There are no published data regarding the function of Siglec-8 on basophils.

==Relationships with other siglecs==

===CD33-related siglec subfamily===

Due to its high level of sequence homology with CD33 (Siglec-3), Siglec-8 is grouped within the CD33-related siglec subfamily. This family is composed of a rapidly evolving group of siglecs that share 50–99% sequence identity. Most members of the subfamily also possess conserved cytoplasmic ITIM and ITIM-like sequences.

===Mouse Siglec-F===

While SIGLEC8 and mouse Siglecf do not appear to derive from the same ancestral gene (they are paralogous, not orthologous), they share a binding preference for 6′-sulfo-sialyl Lewis X and 6′-sulfated sialyl N-acetyl-D-lactosamine, similar but distinct patterns of cellular expression, and similar inhibitory functions. For example, Siglec-F is expressed by eosinophils, like Siglec-8, but is also expressed by alveolar macrophages and has not been detected on mouse mast cells or basophils. This functional convergence of Siglec-8 and Siglec-F has permitted in vivo studies to be performed in mouse models of eosinophil-mediated disorders that may provide information about the human system. In a chicken ovalbumin (OVA) model of allergic airway inflammation, the Siglec-F knockout mouse exhibits increased lung eosinophilia, enhanced inflammation, delayed resolution, and exacerbated peribronchial fibrosis. Antibody ligation of Siglec-F has also been shown to inhibit eosinophil-mediated intestinal inflammation and airway remodeling in OVA challenge models.
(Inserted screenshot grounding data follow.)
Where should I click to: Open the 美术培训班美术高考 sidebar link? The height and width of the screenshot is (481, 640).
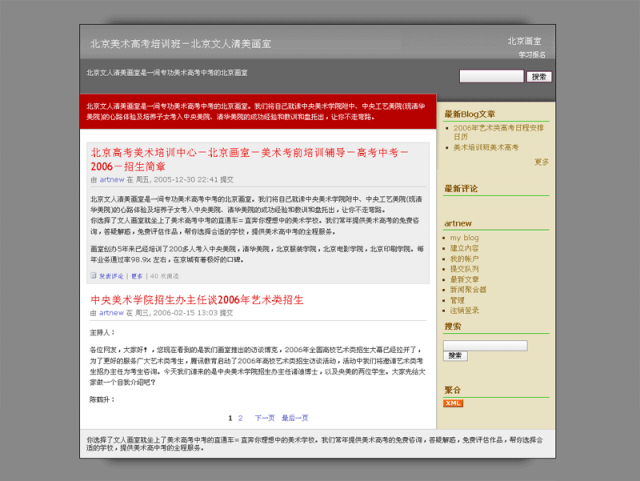click(x=486, y=147)
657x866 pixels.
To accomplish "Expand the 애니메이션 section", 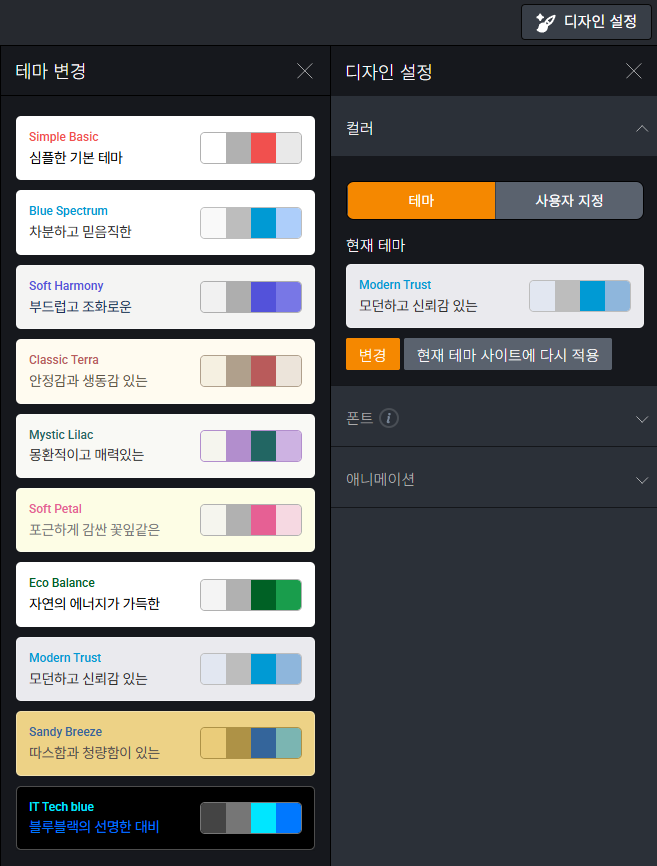I will pyautogui.click(x=641, y=480).
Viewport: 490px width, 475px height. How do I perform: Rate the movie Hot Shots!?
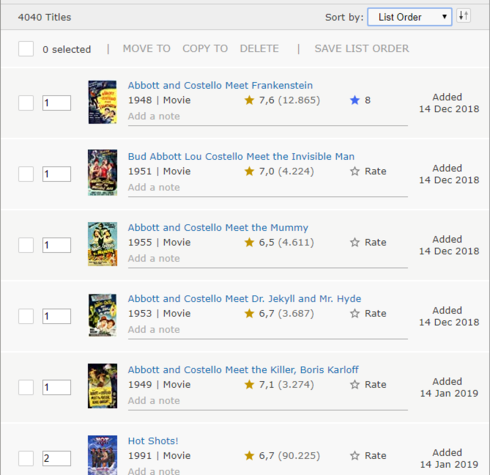[x=368, y=456]
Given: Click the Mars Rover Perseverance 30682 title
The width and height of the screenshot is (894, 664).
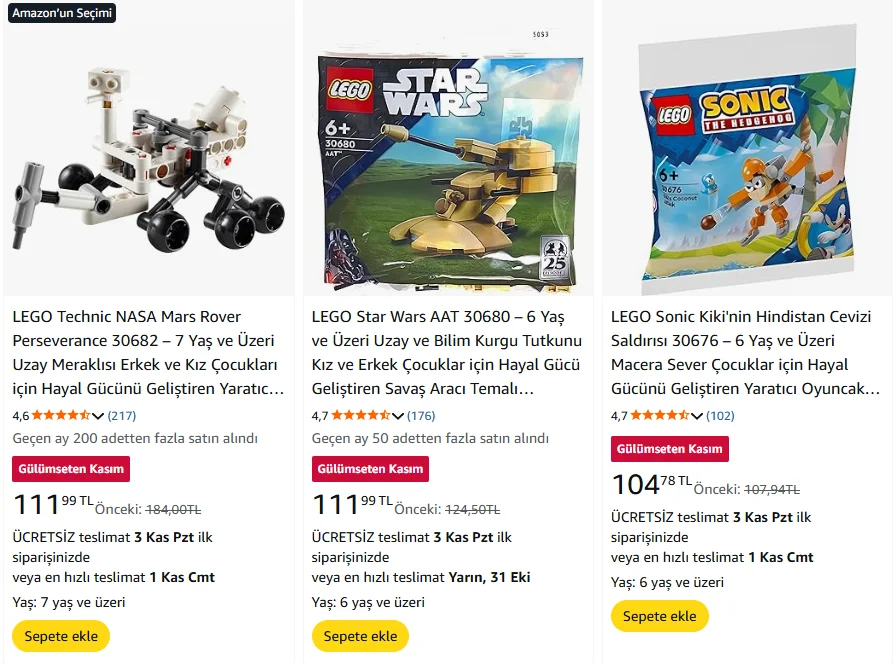Looking at the screenshot, I should click(148, 352).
The ST3Gal-III enzyme is necessary for the generation of the natural Siglec-F ligand, which remains unknown but is induced by IL-4 and IL-13 in the airway. Loss of this enzyme leads to enhanced allergic eosinophilic airway inflammation. Despite evidence that Siglec-F binds specifically to 6′-sulfo-sialyl Lewis X and 6′-sulfated sialyl N-acetyl-D-lactosamine, in which galactose is sulfated at carbon 6, mice deficient in the two known galactose 6-O-sulfotransferases, keratan sulfate galactose 6-O-sulfotransferase (KSGal6ST) and chondroitin 6-O-sulfotransferase 1 (C6ST-1), express equivalent levels of Siglec-F ligand. These models may shed some light on the regulation of human eosinophil biology by Siglec-8 and the production of natural Siglec-8 ligands in humans. Also like Siglec-8, Siglec-F ligation leads to the apoptosis of eosinophils. However, Siglec-F–induced eosinophil apoptosis is mediated by a mechanism distinct from that employed by Siglec-8, hindering direct comparisons between the mouse and human systems. Siglec-F-induced apoptosis is mediated by caspase activation in mouse eosinophils and does not involve ROS, in contrast to the mechanism reported in Siglec-8–induced apoptosis of human eosinophils. This apoptotic mechanism also does not involve Src family kinases, SHP-1, or NADPH.

==Clinical trials==
In a randomized clinical trial, lirentelimab, a monoclonal antibody targeting SIGLEC8 has been evaluated as a treatment for eosinophilic gastritis and duodenitis.